This reduces the likelihood of getting a false negative; but it doesn’t reduce it to zero, since it would still be theoretically possible to get an update that would cause compensating deletes and updates on the outer-joined tables.

Solution #2:

Use ORA_ROWSCN instead of version.

This also reduces the likelihood of a false negative; in our view, astronomically so; but with a bit of mental gymnastics we can think of a contrived scenario in which the total of ORA_ROWSCN stays the same.

Solution #3:

Cause an update on the view to always do at least one update of one of the non-outer-joined tables (even if it is updating a column to the same value); and don’t include versions from outer-joined tables in the summed version.

This means that version will now always increase whenever an update occurs; therefore, the probability is zero, and the solution is bullet-proof!

Thanks to Howard and Maciej for their help.


Avoiding Lost Updates #2: Updateable Views

This is a followup to my earlier post “Avoiding Lost Updates: Protecting Data in a Multi-user environment”.

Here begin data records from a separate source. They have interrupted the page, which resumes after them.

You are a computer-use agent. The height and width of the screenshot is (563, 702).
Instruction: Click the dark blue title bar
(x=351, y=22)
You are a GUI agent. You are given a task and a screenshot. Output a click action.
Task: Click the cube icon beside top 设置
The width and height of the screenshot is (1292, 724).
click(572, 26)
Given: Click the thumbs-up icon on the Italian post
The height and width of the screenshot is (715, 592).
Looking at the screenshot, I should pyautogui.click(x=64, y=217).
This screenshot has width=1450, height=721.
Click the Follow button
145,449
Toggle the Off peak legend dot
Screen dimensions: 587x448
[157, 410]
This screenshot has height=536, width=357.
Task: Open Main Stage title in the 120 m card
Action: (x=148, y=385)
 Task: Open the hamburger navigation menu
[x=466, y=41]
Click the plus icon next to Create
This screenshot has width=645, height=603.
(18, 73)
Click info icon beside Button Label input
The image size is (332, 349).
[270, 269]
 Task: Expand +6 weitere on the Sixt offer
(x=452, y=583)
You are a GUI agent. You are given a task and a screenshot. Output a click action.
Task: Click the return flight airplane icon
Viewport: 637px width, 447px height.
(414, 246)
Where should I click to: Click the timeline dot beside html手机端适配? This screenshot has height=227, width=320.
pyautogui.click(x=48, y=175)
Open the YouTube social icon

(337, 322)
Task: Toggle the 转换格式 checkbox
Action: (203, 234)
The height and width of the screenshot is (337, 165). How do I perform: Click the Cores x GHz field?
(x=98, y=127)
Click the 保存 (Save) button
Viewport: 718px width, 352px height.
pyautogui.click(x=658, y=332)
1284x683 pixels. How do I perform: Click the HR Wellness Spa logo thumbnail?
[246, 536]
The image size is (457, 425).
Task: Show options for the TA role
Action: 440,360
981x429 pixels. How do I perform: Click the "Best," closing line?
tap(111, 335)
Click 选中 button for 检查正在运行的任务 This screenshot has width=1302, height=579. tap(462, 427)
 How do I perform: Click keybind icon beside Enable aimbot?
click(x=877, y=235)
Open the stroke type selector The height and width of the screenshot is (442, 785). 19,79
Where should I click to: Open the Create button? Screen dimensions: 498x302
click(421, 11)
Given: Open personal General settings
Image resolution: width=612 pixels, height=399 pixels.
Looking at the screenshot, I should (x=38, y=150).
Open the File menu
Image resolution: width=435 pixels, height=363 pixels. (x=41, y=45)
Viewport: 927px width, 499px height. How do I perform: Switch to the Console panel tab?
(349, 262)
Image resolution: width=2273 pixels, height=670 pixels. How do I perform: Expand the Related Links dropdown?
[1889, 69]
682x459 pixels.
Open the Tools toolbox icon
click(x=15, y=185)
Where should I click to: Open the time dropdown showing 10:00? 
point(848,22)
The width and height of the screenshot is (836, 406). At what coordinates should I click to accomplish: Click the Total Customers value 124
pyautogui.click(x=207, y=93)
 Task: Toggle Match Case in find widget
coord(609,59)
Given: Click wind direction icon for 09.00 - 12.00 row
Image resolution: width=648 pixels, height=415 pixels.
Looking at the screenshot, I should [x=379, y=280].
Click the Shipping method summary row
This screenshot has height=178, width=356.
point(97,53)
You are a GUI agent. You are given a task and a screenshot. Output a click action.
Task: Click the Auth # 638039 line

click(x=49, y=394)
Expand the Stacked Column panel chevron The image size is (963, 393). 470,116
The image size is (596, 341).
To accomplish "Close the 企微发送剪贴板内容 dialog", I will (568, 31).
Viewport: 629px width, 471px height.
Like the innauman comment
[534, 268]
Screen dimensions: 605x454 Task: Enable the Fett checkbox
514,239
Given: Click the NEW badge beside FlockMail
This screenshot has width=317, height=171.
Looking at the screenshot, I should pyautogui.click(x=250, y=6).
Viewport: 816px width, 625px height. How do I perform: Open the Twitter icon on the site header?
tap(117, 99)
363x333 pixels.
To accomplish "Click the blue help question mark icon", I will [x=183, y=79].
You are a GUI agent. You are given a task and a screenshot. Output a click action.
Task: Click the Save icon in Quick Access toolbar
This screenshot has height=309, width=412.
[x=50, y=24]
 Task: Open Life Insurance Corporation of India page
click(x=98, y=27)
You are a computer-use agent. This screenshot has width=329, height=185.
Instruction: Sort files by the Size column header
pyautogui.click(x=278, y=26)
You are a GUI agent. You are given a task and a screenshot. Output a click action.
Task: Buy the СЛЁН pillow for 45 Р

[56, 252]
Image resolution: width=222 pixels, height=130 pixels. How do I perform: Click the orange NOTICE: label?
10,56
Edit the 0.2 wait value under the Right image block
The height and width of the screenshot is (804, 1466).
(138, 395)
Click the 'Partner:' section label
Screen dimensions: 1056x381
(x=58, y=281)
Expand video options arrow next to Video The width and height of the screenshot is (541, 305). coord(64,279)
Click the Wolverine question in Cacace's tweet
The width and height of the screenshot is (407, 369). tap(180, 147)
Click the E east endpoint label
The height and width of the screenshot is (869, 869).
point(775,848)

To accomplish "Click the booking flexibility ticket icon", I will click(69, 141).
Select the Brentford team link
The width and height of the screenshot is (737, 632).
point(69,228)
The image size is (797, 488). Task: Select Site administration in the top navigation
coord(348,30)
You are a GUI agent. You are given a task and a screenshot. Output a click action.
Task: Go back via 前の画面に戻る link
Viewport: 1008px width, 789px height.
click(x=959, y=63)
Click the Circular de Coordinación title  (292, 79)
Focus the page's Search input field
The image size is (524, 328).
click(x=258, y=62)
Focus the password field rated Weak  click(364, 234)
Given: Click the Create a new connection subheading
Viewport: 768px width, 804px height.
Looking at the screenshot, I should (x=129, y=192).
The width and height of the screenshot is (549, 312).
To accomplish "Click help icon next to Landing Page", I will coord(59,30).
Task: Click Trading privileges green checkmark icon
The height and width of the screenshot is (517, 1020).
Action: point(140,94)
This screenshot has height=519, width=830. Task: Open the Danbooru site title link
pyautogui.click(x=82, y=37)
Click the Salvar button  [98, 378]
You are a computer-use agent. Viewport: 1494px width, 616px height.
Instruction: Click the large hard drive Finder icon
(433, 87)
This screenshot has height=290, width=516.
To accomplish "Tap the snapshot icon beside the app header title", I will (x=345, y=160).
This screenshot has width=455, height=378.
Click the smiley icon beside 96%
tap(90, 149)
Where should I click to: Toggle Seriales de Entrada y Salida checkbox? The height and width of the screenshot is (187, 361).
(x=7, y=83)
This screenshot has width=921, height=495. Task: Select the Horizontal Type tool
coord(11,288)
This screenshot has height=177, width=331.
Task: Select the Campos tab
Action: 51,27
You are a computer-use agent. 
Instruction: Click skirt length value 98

In this post I’ll talk about how this problem can be solved when you’re creating updateable views. Now, if you read the previous post, you’ll know the five options that I thought of (plus a sixth pointed out by Gary). For updateable views, if you want to protect against lost updates (in other words, “Last Update Wins” is not an acceptable solution), you can still use “Column Compare” and “Hash Compare” without any changes.

For the “Timestamp Compare”, “Version Compare” and Gary’s ORA_ROWSCN options, however, you’ll need to bring some data from the base tables up to the view’s SELECT clause.

For “Timestamp Compare” and ORA_ROWSCN, you need to get the latest of the timestamps/SCNs. You could use the GREATEST function for this (as long as ORA_ROWSCN is always greater for later transactions?).

It’s just as simple when you’re using “Version Compare”. It was pointed out by a colleague of mine that all you have to do is present the SUM of all the version columns from each base table that can be updateable via the view. This way, if any or all of the base tables experience changes, the “version” column in the view will increment by 1 or more. Most of the time, that is!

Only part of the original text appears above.